In this thesis, we present our contributions to two important areas of computer science, namely data compression and pattern recognition. In the area of data compression, we introduce an enhanced version of the static Fano coding, based on the concept of the rearrangement of two lists. The algorithm is formally analyzed and rigorously tested empirically. Its superiority over other similar algorithms has been demonstrated. We introduce a greedy algorithm for the adaptive Fano coding. We formalize the partitioning algorithms for the multi-symbol input and the binary output. The empirical results on the well-known benchmarks demonstrate the advantageous properties of our greedy algorithm. This greedy algorithm has also been extended for the multi-symbol output alphabet. We also present a more efficient algorithm which uses a new tree structure derived from the binary search tree, namely the Fano binary search tree. This new scheme, the corresponding tree-based operators, and the conditional shifting heuristic used to consistently maintain this Fano tree, have been theoretically analyzed and tested on well-known benchmarks files. In the area of pattern recognition, we present the formal theory for optimal pairwise linear classifiers, and a formal analysis of why heuristic functions work. With regard to the theory of optimal pairwise linear classifiers, we derive the necessary and sufficient conditions for the classifier to be optimal and as a pair of straight lines for the two-dimensional case, when the underlying distribution is normal.

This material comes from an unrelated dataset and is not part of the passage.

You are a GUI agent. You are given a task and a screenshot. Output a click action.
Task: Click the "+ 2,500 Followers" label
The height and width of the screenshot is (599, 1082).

This, in particular, resolves Minsky's paradox, which has been open since 1957. The corresponding classifiers have been empirically analyzed on synthetic and real-life data showing its superiority over the traditional Fisher's approach. These results have also been extended for the case of multi-dimensional features. We also present a formal analysis that relates the accuracy of heuristic functions to the optimality of the solutions that heuristic algorithms yield. We prove that given a heuristic algorithm, which could utilize either of two heuristic functions, the more accurate heuristic has a higher probability of yielding a superior solution. This result has also been tested for the database query optimization problem.